Porque textos da segunda edição como este são foda demais!!
Eu não pedi por esta existência
sem fim. Não conheço ninguém que a tenha pedido, exceto o príncipe romeno das
fábulas, Vlad Filho do Dragão, Lorde dos Inconnu. Não pedi por uma existência
que é uma zombaria de tudo que amei e de tudo que sonhei atingir. Não pedi para
ver tudo que amava perecer nas brasas ardentes da inevitabilidade. Não pedi
para ver as marés do tempo lavarem até mesmo as maiores conquistas de meu
tempo. Não pedi para ver meu mundo afundado na fornalha das mudanças
escaldantes, no qual tudo que conheci foi reduzido a nada e substituído com
pessoas tão estranhas, aparelhos tão bizarros e costumes tão esquisitos que
preciso sempre me esforçar para compreender as excêntricas novas maneiras,
miraculosas máquinas modernas e incompreensíveis novos modos de linguagem.
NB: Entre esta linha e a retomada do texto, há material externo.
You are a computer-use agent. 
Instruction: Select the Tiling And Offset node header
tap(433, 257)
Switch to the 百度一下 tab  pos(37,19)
Mal
consigo acreditar que este é o mesmo planeta no qual nasci. Não posso ir para
os lugares que cresci, visitar meus antigos amigos ou buscar a afeição de meus
antigos amores. Eles não existem mais. Não posso mais andar por regiões rurais
por dias sem ver uma única alma. Eu não pedi por tudo isto, contudo, aqui
estou. Não pedi por uma eternidade de uma crescente decadência e decrescente
alegria. Mas aqui estou, um ancião perplexo, cansado e vazio, perguntando-se
para onde este mundo foi, para onde seus amores foram, para onde sua vida foi.
Os desafios diante de mim parecem
intransponíveis. Os recursos sob meu comando parecem limitados. A esperança e
zelo que ardiam em minha juventude são como cinzas frias em minha idade, e
agora temo este tipo de chama. Estou aprisionado num papel reduzido, no qual
tenho poucas escolhas. Portanto, dentro do confinamento de
minha situação, faço o que bem quero, e conheço poucos de meus inimigos e críticos que fariam, ou que
seriam capazes de fazer, outra coisa caso estivessem em meu lugar. Contudo, a
cada nova atitude, a cada nova punição a um anarquista, a cada nova repelida
das incursões do sabá, a cada nova depredação da sociedade mortal e sua vitae,
eu morro uma iota. Mas todas as outras opções – o comprometimento da Camarilla,
a quebra da Máscara – são um convite ao caos. A única outra escolha é a morte
em etapas, a morte da vida que não quis, mas que também não quero perder.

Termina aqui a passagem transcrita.